Deste modo, não faz sentido absolutamente algum achar que a sociedade teria “evoluído” no sentido de uma suposta “aceitação da transexualidade” dentro de um quadro social estável e próspero, que não existe mais e só voltará a existir quando outra sociedade se levantar por sobre os escombros desta. O que está acontecendo é o oposto: nossa sociedade está se desmanchando tanto e tão rápido que até mesmo uma perversão completamente fora de qualquer parâmetro, como esta, passa a ser vendida como se fosse uma coisinha linda do pai, o que, por sua vez, acelera tremendamente o processo de decadência da sociedade. Os resultados disso se podem ver em vários outros aspectos da mesma sociedade, como a criminalidade galopante, a incapacidade dos governantes de prover até mesmo os serviços mais básicos, a crescente exploração do trabalhador, os desastres ambientais, etc. Tudo isso é parte do mesmo pacote de decadência, e tudo isso aumenta e é fortalecido por processos de desmanche social como os atualmente em curso através da propaganda da perversão vinda das instâncias hipercentralizadoras deste fim da modernidade.

Assim, para que se possa entender o que está ocorrendo, basta substituir “evolução” por “decadência”, ou mesmo “apodrecimento” da sociedade.

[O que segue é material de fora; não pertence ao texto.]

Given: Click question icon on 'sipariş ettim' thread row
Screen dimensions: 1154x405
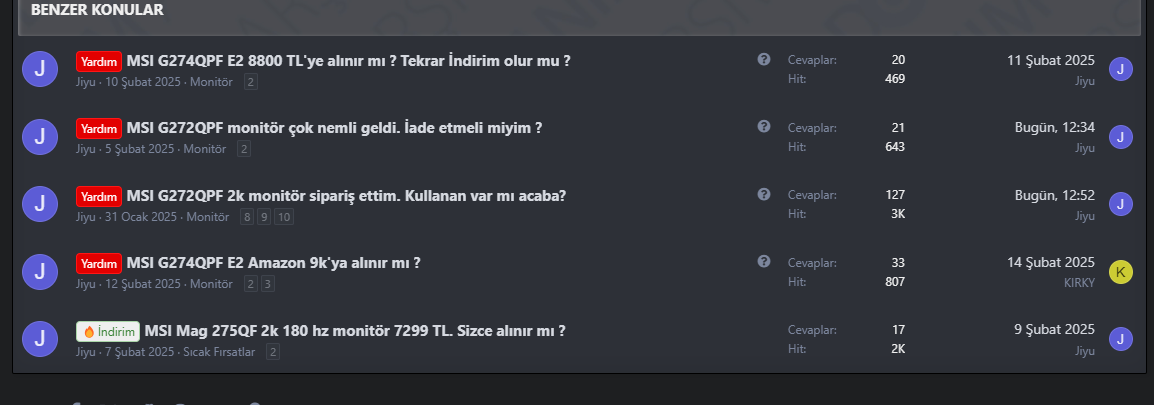Looking at the screenshot, I should [764, 194].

Fica mais fácil perceber tanto as causas quanto os efeitos de cada maluquice, de cada “lacração” contrária à própria natureza humana que encontramos por aí. E, claro, fica mais fácil manter a calma. Não sabemos o que há de vir após o fim desta sociedade, assim como ninguém no fim de Roma podia prever o Medievo. Mas sabemos de uma coisa, com certeza: não será uma sociedade de lacradores, em que os sexos e espécies seriam intercambiáveis. Muito pelo contrário: a decadência atual está vergando o bambu da natureza, e ele vai voltar com força. A natureza humana tem limites muito estritos, e eles já foram mais que ultrapassados. A julgar por absolutamente todos os precedentes históricos, que não são poucos — inúmeras sociedades já decaíram, já apodreceram como a nossa está apodrecendo agora — o que virá será uma reafirmação do masculino e do feminino, da família, de tudo, em suma, que é natural e a decadência tenha vindo a tentar vitimar. E quanto mais força as instâncias hipercentralizadoras da modernidade colapsante fizerem para trocar a sociedade por perversão, mais rápido seu colapso final ocorrerá. É óbvio, para quem já se deu ao trabalho de sair da bolha em que vivem os provincianos temporais, que nada conhecem da história da humanidade e que se acham capazes de mudar a natureza humana. Sempre os houve, e eles nunca duraram muito.